Transcribe tal cual el pasaje del texto sobre Eduardo Blanco-Amor que va desde "Eduardo Blanco Amor" hasta "no indica traductor.", ambos incluidos.

Fragmento del texto:
★ ★ ★ ★

Eduardo Blanco Amor en los años 20 (vía)





30 de mayo de 2015

Ser como una mula fuera el alma


En apenas un par de semanas tuve dos apelaciones a Eduardo Blanco-Amor. Primero fue la lectura de Letricidio español, donde Fernando Larraz le reivindica como un autor brillante e interesantísimo. Después fue la proyección de A esmorga, de Ignacio Vilar, dentro del festival Zinegoak de Bilbao, basado en la novela del autor, que en la traducción al castellano se conoce como La parranda. Me costó encontrar la novela, está en depósito en las bibliotecas municipales de Bilbao en una edición de 1973 que no indica traductor.

La parranda cuenta la historia de una desastrosa juerga monumental que tres amigos, el Castizo, el Bocas y el Milhombres, se corren durante día y medio en la ciudad y los alrededores de Orense, a finales del siglo XIX, bajo una infernal lluvia intensa y continuada, y alimentada por alcohol y por los tópicos de la vida rural gallega. El Castizo es el único narrador en primera persona de la novela: cuenta los hechos que se suponen y se van revelando graves a una autoridad muda, que está representada por guiones sin diálogo, y cuyas preguntas sólo podemos adivinar por los esforzados cambios de tema o ritmo del Castizo, quien está detenido y ha sido torturado, y a quien esta autoridad interroga en busca de la verdad. El Castizo se revela como un narrador completo y excelente, lleno de maravillosos giros populares, y un ritmo trepidante.

★ ★ ★ ★

Datos extraídos:

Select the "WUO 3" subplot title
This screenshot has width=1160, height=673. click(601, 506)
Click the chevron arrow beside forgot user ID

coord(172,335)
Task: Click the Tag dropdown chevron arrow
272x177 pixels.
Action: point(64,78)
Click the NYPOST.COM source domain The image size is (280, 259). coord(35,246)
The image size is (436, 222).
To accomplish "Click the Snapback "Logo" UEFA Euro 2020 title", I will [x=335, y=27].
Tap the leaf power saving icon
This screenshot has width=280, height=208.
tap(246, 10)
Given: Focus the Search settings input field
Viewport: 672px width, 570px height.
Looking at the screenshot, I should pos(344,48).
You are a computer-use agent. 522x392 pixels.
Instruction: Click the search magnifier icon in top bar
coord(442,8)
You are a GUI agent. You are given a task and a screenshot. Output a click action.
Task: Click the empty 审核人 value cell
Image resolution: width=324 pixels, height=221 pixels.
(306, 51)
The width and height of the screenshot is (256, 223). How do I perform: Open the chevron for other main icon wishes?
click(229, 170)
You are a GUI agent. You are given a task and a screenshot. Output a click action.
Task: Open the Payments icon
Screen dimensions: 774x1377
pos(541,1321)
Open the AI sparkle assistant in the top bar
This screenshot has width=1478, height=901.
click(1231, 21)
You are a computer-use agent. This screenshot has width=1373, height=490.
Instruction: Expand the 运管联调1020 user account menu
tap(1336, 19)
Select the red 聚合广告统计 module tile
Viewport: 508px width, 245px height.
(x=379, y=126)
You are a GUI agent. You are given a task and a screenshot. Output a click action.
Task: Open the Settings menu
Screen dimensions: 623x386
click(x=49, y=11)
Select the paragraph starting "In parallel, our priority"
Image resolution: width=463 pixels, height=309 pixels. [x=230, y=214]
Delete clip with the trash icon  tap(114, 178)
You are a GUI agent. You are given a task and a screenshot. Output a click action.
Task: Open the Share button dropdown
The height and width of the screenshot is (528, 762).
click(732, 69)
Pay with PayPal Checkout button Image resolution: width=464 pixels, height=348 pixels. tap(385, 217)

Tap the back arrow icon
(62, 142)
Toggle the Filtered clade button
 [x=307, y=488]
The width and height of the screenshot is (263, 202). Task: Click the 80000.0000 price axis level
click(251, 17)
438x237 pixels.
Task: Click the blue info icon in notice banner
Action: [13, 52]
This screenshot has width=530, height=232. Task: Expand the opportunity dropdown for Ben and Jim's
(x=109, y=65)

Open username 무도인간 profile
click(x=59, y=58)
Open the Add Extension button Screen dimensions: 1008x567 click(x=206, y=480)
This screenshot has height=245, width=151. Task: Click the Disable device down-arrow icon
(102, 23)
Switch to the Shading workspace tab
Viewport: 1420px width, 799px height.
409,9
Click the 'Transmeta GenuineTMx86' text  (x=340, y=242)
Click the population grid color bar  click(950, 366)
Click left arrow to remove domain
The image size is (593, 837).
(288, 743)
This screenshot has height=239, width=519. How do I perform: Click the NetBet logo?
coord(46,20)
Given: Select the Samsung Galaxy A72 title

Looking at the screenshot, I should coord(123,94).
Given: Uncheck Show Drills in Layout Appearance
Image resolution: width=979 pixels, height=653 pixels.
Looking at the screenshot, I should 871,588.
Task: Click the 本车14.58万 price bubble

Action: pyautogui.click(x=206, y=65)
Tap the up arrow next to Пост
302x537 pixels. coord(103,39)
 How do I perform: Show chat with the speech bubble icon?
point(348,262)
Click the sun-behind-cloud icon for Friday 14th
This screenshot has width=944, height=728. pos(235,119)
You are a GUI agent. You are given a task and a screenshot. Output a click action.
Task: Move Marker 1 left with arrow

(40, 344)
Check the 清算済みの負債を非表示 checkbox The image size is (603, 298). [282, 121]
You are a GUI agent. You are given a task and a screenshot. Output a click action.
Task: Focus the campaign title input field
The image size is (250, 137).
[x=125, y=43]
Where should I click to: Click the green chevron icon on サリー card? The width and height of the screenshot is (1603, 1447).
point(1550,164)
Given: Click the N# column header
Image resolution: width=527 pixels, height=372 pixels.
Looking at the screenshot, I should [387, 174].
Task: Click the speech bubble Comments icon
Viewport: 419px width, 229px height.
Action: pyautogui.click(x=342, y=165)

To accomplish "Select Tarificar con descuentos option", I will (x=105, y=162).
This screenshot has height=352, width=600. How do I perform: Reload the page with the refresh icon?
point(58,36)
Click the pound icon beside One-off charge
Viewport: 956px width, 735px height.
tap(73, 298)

★ ★ ★ ★

Tu respuesta:
Eduardo Blanco Amor en los años 20 (vía)





30 de mayo de 2015

Ser como una mula fuera el alma


En apenas un par de semanas tuve dos apelaciones a Eduardo Blanco-Amor. Primero fue la lectura de Letricidio español, donde Fernando Larraz le reivindica como un autor brillante e interesantísimo. Después fue la proyección de A esmorga, de Ignacio Vilar, dentro del festival Zinegoak de Bilbao, basado en la novela del autor, que en la traducción al castellano se conoce como La parranda. Me costó encontrar la novela, está en depósito en las bibliotecas municipales de Bilbao en una edición de 1973 que no indica traductor.